La Mort de Marat
The ever-wonderful Kate Beaton has a comic presenting her take on the death of Marat at the hands of the infamous Charlotte Corday. The payoff is, strangely enough, found about halfway through in the seventh panel. Suffice it to say her approach differs from that of Jacques-Louis David.
She also did one about the James Joyce – Nora Barnacle letters that, particularly the third panel, just about did me in this morning. Worth a look. While I like Kate Beaton's work, let me say that there are a lot of literate, intelligent webcomics out there. The current fixation with superheroes, viz. Watchmen-mania, might disincline some from partaking of the animated arts. There is more out there.

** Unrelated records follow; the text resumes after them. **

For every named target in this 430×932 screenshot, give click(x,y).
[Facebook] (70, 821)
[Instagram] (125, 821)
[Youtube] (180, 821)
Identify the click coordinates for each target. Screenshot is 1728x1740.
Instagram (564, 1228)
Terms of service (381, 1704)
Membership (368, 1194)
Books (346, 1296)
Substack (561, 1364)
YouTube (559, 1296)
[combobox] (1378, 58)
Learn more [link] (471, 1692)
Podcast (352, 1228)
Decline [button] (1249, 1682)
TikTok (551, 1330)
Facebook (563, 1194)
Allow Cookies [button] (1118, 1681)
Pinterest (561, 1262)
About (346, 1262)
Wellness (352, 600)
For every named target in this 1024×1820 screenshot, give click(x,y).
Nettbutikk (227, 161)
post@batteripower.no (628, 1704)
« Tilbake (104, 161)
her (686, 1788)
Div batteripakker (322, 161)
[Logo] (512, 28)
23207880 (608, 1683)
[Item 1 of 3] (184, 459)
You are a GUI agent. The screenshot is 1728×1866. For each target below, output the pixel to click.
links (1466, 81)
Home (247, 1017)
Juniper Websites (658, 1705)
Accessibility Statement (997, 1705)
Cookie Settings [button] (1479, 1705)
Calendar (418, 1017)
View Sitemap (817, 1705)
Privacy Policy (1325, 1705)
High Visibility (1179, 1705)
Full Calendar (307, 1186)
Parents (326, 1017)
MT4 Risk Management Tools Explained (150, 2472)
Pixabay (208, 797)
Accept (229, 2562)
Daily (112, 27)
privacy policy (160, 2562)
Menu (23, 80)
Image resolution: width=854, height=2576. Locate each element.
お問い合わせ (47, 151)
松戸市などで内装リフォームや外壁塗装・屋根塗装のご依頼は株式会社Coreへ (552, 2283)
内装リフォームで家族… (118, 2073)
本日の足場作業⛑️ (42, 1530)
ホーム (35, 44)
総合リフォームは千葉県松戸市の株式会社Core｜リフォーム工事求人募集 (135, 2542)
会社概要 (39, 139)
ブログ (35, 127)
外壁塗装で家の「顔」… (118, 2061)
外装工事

On a completely unrelated note, why did DG reissue the Jochum Meistersinger on the Originals marque? Seriously. While the Böhm 1968 performance on Orfeo is about as good as it gets, I have to say that I always thought the studio crown had been taken by Von Karajan's remarkably intelligent and sensitive EMI set from 1970. I understand UMG wants to get some revenue from amortized back-catalog recordings, but there are probably better recordings to squeeze. Also, I'm not sure that a thirty-or-forty-dollar set is the best way to make the best out of this economy, but maybe the UMG whizkids know something I don't.
Probably not, but you never know.

2 Comments:
Too bad, indeed... I like Jochum elsewhere (especially Bruckner), but his Meistersinger never did much for me. Guess the star power of DF-D won out again.
I would have liked to see Rafael Kubelik's concurrent (and highly regarded, by some anyways) version be the re-release, though who knows who owns the rights to any of these anymore..
I think that Arts Music has the current rights to both the Meistersinger and the Parsifal done with the BRSO for DGG, but ultimately scrapped (for Jochum and Von Karajan, respectively).
There have been attempts to get to the bottom of the affairs, with explanations ranging from the sinister to the mundane. I would like a definitive history of the recordings, but I am not sure how many of the principals are still alive – to say nothing of Arts and DGG execs.